[[ INPUT FOR THIS TASK open ]]

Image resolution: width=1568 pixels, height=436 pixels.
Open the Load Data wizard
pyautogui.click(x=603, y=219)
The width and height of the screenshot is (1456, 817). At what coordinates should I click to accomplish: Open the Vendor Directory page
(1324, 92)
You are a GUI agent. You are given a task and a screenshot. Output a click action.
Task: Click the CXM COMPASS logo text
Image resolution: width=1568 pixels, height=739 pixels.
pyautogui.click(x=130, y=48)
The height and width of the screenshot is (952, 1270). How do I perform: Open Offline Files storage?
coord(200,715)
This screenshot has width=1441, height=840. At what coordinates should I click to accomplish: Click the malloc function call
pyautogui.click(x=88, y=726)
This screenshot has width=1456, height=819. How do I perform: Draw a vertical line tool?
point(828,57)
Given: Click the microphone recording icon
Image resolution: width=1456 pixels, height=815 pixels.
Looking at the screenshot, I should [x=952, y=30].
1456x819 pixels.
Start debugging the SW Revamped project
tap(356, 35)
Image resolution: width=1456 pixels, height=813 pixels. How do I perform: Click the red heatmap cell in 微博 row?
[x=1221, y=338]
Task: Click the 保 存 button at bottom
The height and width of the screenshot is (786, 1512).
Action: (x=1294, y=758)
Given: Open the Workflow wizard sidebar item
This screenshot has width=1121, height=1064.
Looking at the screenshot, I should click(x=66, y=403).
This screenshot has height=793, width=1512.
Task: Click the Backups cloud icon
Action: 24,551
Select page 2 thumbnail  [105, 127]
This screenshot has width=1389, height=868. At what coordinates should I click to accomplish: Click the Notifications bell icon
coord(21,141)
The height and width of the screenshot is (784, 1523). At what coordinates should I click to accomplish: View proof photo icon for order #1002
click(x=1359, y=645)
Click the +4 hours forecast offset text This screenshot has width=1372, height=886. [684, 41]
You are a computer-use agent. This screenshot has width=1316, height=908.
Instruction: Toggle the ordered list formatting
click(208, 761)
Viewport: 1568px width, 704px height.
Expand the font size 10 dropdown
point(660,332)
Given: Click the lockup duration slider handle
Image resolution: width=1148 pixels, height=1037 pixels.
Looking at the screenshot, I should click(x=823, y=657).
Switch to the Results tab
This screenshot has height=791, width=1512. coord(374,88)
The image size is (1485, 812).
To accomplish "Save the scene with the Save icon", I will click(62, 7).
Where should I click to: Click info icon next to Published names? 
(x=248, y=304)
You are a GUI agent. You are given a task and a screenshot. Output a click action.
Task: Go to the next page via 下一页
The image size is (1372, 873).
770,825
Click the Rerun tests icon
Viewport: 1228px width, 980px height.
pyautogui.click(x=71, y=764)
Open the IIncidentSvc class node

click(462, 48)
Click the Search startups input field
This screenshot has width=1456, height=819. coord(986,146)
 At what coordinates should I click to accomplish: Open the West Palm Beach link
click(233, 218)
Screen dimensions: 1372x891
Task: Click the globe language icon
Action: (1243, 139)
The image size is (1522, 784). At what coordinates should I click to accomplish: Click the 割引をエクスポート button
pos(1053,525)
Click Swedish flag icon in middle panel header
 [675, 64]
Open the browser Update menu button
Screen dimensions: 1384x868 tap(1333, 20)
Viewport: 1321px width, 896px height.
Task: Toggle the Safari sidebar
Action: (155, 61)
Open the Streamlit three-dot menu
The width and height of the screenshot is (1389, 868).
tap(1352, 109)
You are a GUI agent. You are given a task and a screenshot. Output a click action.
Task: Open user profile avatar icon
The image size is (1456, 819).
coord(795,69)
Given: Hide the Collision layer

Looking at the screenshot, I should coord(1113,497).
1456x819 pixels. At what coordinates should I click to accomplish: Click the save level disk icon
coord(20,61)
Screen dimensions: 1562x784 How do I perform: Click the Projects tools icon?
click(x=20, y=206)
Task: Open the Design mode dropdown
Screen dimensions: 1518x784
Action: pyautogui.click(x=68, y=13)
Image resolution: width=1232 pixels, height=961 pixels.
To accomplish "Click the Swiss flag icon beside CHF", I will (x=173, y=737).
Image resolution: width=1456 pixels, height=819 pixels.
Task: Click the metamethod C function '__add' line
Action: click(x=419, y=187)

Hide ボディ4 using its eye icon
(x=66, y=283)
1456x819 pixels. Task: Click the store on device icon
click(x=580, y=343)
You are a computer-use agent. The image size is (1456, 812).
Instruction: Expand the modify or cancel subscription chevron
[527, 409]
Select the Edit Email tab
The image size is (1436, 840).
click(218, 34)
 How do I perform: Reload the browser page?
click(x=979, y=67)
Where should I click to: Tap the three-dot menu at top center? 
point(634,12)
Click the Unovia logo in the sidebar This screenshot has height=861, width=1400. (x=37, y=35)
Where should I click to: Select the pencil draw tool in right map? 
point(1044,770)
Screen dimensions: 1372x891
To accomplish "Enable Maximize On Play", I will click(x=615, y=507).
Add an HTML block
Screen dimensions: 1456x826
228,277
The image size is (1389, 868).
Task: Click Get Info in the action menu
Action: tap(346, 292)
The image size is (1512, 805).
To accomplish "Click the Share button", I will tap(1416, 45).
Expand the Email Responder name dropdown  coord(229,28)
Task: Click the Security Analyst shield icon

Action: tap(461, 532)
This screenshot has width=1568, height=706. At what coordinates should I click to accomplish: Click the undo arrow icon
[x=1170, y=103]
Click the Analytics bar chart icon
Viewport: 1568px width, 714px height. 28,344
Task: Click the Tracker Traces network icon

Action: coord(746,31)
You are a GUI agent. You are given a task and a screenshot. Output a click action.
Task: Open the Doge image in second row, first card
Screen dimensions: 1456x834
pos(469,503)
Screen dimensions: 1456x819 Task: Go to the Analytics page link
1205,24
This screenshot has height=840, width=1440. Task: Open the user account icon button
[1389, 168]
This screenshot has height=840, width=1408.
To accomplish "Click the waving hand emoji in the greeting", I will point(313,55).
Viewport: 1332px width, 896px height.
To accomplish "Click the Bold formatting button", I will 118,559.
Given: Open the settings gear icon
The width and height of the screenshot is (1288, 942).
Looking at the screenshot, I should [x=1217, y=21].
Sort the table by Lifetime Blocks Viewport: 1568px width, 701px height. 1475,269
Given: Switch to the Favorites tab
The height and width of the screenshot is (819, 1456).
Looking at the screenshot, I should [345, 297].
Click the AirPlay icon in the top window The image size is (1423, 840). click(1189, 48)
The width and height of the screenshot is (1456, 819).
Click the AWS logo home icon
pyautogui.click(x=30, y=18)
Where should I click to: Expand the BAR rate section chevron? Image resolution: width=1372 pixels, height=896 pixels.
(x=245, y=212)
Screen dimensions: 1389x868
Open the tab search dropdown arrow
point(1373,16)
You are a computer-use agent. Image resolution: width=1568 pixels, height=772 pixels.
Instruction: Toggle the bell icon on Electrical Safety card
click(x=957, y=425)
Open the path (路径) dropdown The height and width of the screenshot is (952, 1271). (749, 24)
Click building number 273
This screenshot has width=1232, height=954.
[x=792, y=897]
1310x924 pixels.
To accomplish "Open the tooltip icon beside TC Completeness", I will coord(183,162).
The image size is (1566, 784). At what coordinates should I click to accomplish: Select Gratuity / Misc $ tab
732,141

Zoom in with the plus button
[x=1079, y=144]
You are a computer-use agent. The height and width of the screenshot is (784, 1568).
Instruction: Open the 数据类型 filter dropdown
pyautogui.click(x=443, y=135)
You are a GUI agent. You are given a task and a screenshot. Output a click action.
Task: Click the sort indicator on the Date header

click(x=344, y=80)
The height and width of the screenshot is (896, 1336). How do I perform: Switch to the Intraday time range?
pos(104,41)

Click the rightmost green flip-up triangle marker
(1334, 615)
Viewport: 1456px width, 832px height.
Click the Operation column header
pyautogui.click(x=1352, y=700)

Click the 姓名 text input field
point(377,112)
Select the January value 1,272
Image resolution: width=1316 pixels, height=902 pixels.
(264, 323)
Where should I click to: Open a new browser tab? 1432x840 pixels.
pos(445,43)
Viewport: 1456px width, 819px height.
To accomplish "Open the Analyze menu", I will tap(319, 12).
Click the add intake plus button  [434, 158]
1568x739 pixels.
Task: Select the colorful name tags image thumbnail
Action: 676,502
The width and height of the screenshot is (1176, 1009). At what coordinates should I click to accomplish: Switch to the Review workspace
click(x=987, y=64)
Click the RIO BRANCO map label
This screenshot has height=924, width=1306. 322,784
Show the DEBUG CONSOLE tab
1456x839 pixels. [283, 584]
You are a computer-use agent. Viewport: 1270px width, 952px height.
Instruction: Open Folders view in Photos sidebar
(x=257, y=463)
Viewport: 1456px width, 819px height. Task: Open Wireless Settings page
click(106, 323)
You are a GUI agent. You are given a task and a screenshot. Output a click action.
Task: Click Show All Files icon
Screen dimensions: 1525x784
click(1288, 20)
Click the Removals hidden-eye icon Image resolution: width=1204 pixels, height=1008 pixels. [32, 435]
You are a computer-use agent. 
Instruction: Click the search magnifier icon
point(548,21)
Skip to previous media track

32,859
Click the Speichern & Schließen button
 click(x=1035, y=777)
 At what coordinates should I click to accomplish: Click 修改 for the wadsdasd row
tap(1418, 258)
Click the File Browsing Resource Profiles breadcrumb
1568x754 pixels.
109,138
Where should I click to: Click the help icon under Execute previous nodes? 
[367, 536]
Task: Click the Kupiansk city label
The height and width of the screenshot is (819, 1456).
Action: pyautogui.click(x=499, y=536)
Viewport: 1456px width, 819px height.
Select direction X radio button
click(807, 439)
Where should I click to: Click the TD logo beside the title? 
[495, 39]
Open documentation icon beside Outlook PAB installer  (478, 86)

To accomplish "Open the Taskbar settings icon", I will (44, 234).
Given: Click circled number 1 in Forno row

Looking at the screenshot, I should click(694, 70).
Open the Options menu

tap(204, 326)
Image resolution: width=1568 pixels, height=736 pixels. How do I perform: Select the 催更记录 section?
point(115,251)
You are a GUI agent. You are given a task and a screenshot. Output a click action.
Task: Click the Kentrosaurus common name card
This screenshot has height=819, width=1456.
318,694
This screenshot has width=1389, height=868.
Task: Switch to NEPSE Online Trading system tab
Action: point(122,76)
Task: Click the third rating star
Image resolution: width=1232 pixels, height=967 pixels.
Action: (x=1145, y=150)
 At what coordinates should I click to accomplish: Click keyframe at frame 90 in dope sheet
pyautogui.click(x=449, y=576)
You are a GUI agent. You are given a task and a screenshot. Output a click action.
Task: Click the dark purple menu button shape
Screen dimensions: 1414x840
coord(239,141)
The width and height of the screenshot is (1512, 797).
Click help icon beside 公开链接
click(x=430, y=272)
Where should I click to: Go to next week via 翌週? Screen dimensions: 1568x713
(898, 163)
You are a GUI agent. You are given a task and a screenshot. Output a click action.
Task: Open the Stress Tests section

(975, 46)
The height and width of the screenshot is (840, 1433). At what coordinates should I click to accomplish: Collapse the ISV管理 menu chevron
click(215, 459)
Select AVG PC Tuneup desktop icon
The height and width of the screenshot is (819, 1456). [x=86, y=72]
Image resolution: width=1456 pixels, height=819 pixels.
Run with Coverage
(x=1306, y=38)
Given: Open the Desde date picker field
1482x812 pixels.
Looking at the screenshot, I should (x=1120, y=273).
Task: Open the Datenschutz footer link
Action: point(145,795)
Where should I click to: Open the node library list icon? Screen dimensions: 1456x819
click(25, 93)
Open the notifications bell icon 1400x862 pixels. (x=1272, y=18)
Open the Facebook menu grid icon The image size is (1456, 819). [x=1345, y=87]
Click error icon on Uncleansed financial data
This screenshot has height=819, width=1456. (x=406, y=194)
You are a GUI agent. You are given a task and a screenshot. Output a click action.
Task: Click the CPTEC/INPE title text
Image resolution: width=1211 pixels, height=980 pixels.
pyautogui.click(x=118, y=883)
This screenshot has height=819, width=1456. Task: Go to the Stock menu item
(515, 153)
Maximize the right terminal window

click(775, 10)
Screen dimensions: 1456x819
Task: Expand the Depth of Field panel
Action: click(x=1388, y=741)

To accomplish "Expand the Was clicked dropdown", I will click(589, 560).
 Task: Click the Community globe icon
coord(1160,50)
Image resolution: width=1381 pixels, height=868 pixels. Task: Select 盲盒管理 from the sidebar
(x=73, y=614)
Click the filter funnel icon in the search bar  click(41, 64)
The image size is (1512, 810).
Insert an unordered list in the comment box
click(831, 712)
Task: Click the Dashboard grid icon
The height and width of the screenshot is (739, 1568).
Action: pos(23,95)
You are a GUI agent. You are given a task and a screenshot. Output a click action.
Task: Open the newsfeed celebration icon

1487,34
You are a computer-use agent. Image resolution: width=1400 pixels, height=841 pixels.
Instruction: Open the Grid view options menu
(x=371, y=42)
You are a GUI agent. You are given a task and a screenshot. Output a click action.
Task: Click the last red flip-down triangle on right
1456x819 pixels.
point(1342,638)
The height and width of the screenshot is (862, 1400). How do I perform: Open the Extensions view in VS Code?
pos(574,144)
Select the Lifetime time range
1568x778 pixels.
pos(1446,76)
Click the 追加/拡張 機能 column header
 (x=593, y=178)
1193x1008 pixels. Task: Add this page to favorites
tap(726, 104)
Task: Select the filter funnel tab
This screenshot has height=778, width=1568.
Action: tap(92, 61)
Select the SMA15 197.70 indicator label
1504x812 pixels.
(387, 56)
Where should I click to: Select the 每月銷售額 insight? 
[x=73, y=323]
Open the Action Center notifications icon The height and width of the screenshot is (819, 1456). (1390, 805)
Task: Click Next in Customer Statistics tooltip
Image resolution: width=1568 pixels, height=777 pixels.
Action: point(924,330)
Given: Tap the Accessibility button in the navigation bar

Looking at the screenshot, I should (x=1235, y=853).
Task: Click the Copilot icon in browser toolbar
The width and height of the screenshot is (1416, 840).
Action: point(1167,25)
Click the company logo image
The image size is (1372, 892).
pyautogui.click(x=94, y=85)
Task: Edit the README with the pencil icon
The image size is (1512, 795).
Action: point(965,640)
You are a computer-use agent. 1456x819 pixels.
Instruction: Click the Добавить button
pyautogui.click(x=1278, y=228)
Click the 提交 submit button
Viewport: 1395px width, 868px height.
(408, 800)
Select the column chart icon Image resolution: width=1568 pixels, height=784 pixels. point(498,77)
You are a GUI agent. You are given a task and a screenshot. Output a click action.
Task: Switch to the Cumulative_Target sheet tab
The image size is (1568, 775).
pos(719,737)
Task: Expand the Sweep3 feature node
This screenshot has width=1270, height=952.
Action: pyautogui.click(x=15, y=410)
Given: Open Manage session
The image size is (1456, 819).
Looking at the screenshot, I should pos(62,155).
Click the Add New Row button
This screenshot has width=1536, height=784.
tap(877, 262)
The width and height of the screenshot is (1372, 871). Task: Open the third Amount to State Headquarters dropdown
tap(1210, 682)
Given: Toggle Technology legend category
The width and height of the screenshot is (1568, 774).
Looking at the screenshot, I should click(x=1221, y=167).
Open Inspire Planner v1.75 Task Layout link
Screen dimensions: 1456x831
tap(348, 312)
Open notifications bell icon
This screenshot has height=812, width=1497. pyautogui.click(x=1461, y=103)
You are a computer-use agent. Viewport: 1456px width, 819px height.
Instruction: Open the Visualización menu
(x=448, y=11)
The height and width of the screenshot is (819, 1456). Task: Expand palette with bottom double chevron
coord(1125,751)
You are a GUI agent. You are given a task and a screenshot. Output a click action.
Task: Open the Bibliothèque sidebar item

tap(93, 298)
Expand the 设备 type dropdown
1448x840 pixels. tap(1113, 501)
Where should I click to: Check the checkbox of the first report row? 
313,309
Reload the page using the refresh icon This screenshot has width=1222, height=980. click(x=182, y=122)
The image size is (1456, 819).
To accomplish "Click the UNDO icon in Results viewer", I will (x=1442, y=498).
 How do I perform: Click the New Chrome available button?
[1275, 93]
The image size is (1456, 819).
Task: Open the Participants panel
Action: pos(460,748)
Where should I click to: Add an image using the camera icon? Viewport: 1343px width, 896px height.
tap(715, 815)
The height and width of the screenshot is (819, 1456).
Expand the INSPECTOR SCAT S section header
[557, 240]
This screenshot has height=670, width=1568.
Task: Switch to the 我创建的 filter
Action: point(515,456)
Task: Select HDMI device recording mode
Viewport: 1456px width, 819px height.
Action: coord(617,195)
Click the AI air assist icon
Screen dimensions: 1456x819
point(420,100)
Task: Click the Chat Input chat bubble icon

[[ INPUT FOR THIS TASK closed ]]

TASK PROMPT: Give back exactly the lines starting at the one with "Reload the page" and running to the end of the listing. Include both ends.

OUTPUT FOR THIS TASK:
Reload the page using the refresh icon This screenshot has width=1222, height=980. click(x=182, y=122)
The image size is (1456, 819).
To accomplish "Click the UNDO icon in Results viewer", I will (x=1442, y=498).
 How do I perform: Click the New Chrome available button?
[1275, 93]
The image size is (1456, 819).
Task: Open the Participants panel
Action: pos(460,748)
Where should I click to: Add an image using the camera icon? Viewport: 1343px width, 896px height.
tap(715, 815)
The height and width of the screenshot is (819, 1456).
Expand the INSPECTOR SCAT S section header
[557, 240]
This screenshot has height=670, width=1568.
Task: Switch to the 我创建的 filter
Action: point(515,456)
Task: Select HDMI device recording mode
Viewport: 1456px width, 819px height.
Action: coord(617,195)
Click the AI air assist icon
Screen dimensions: 1456x819
point(420,100)
Task: Click the Chat Input chat bubble icon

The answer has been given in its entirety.